To check: The whether the results suggest that $N\left(0.84,\text{ 4}\text{.097}\right)$ provides a good approximation to the distribution of returns over this period.

Answer to Problem 3.47E

The proportion of actual returns greater than 0 is 0.6264 and the proportion of actual returns greater than 4% is 0.2213.
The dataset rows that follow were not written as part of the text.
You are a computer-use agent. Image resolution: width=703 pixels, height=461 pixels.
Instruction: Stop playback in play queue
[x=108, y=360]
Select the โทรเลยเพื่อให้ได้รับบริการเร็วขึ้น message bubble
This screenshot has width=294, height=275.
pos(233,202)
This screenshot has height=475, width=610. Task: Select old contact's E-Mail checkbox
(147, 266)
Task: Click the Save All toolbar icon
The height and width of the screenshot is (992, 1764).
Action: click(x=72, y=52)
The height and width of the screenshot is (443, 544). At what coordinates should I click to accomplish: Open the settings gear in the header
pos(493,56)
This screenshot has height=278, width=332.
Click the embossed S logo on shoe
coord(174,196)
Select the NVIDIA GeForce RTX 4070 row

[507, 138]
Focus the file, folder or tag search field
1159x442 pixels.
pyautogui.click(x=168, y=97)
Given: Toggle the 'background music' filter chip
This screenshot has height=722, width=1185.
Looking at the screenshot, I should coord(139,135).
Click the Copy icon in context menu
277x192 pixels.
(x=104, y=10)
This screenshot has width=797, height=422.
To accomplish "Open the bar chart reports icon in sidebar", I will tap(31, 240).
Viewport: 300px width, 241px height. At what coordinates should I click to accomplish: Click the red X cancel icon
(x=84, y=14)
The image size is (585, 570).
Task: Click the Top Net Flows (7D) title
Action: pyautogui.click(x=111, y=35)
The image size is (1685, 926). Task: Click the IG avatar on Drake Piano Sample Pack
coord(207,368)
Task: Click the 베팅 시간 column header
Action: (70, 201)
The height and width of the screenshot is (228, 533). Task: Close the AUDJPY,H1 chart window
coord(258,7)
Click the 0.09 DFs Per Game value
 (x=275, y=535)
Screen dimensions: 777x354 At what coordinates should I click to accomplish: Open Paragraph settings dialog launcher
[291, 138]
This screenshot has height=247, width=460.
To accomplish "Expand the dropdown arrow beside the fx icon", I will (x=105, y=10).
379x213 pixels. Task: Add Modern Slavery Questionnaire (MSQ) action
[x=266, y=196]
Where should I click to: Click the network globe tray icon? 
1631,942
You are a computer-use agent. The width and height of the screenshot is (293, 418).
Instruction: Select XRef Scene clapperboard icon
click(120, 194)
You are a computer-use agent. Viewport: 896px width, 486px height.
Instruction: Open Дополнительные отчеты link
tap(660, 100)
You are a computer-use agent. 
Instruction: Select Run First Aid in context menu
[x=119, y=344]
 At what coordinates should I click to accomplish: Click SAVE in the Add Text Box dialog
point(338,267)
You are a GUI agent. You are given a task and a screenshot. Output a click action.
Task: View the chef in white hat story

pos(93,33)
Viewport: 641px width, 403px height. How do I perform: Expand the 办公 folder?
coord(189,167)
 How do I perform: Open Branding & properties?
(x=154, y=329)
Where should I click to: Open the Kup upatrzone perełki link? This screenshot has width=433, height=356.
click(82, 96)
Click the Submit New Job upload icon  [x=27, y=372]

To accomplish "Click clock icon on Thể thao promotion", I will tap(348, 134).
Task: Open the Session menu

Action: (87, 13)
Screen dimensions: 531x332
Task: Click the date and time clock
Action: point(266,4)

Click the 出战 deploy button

Yes, results suggest that $N\left(0.84,\text{ 4}\text{.097}\right)$ provides a good approximation to the distribution of returns over this period.

Explanation of Solution

Given info:

The data shows the percentage of returns on common stocks. From the data, the total number of returns is 348, the actual returns greater than 0 is 218 and the actual returns greater than 4% is 77.

Calculation:

For proportion of actual returns greater than 0:

The formula to find the proportion of actual returns greater than 0 is,

$\text{Proportion of actual returns greater than 0 = }\frac{\text{Actual returns greater than 0}}{\text{Total number of returns}}$

Substitute 218 for ‘Actual returns greater than 0’, 348 for ‘Total number of returns’.

$\begin{array}{c}\text{Proportion of actual returns greater than 0 = }\frac{218}{348}\\ =0.6264\end{array}$

Thus, the proportion of actual returns greater than 0 is 0.6264.

For proportion of actual returns greater than 4%:

The formula to find the proportion of actual returns greater than 4% is,

$\text{Proportion of actual returns greater than 4\% = }\frac{\text{Actual returns greater than 4\%}}{\text{Total number of returns}}$

Substitute 77 for ‘Actual returns greater than 4%’, 348 for ‘Total number of returns’.

$\begin{array}{c}\text{Proportion of actual returns greater than 4\% = }\frac{77}{348}\\ =0.2213\end{array}$

Thus, the proportion of actual returns greater than 4% is 0.2213.

Comparison:

The percentage of months with returns greater than 0 is 58.32% and the percentage of months with returns greater than 4% is 22.06%.

Using normal distribution, the percentage of months with returns greater than 0 is 62.64% and the percentage of months with returns greater than 4% is 22.13%. Therefore, the percentages are approximately equal.

Thus, the results suggest that $N\left(0.84,\text{ 4}\text{.097}\right)$ provides a good approximation to the distribution of returns over this period.